Data items
* * * * * * *
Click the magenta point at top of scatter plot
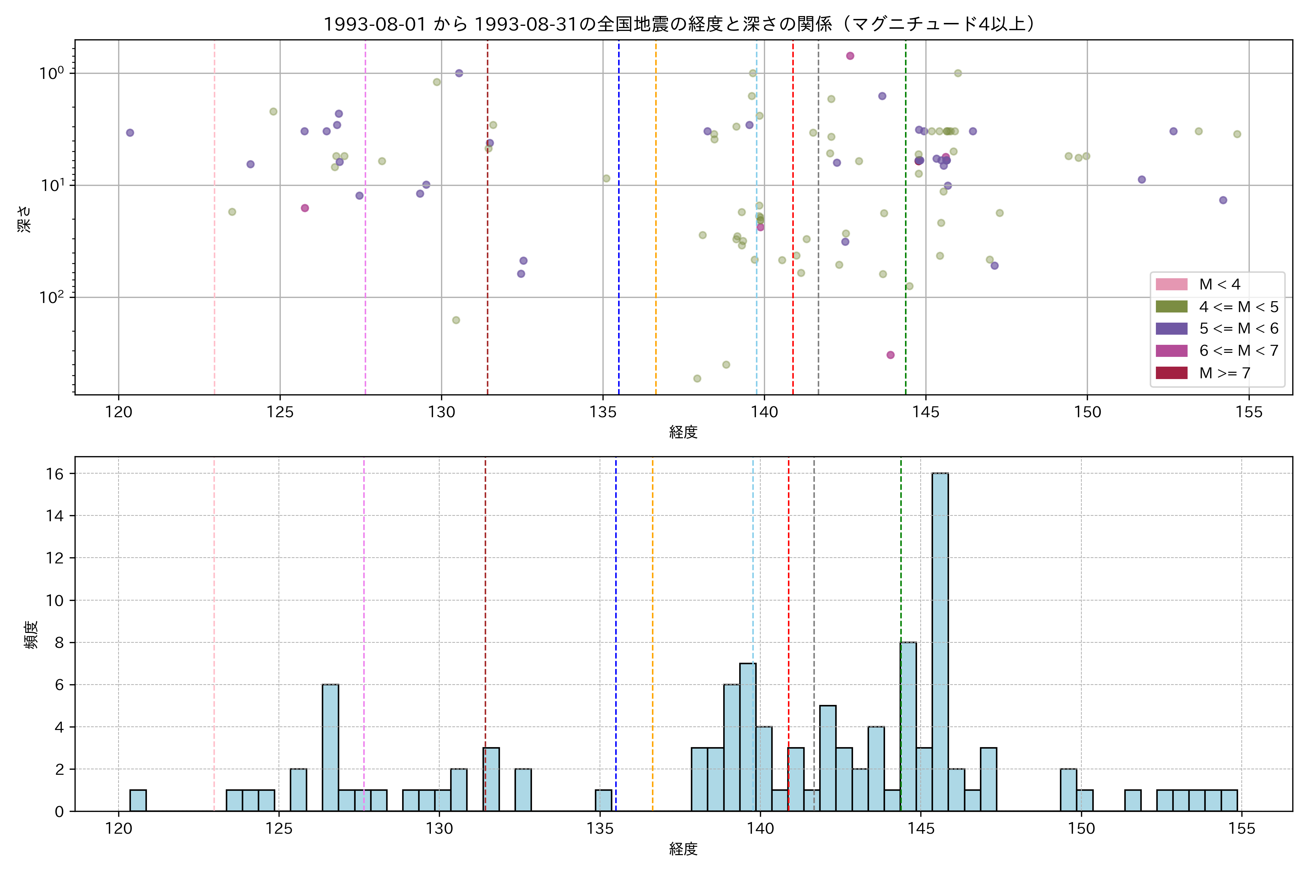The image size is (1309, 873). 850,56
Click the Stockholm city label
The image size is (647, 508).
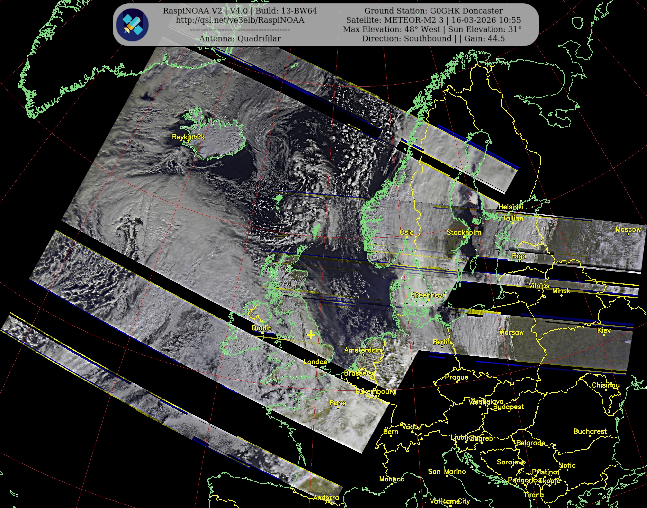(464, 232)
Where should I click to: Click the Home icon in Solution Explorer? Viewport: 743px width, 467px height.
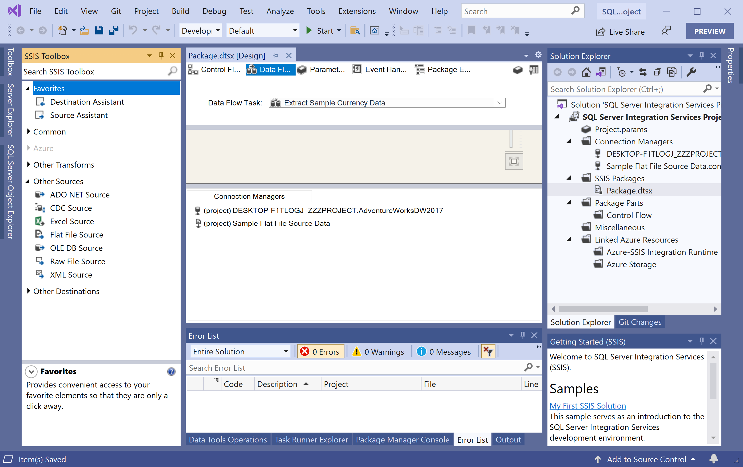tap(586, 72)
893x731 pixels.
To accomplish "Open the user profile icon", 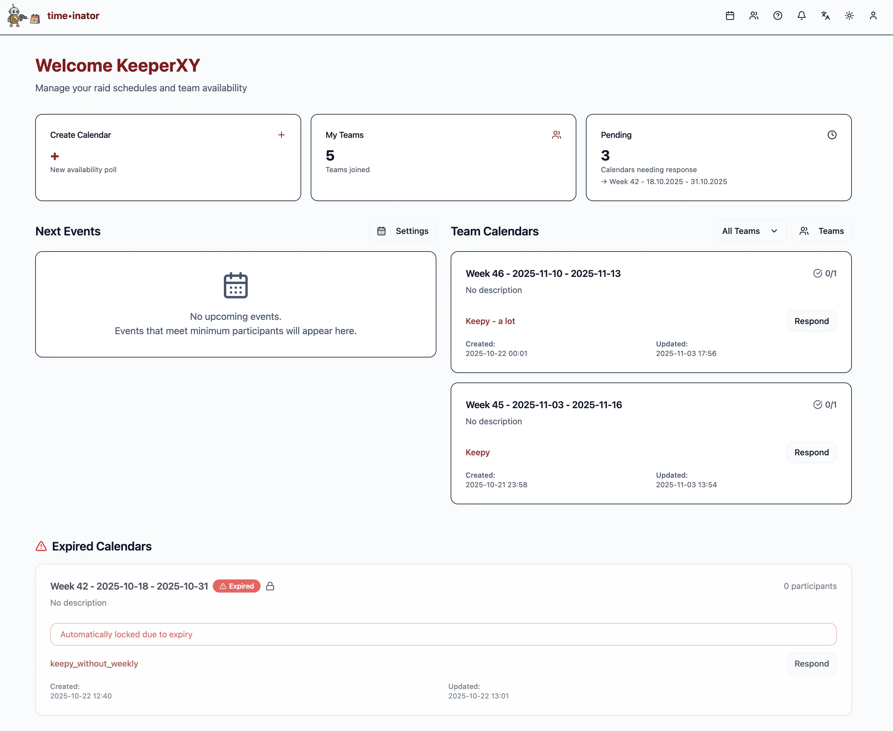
* * * * * * *
WHAT YOU WILL DO
With all pictures omitted, return exactly the lines from the one containing "893x731 pixels." through the end of the entries above.

OUTPUT BELOW
893x731 pixels.
To accomplish "Open the user profile icon", 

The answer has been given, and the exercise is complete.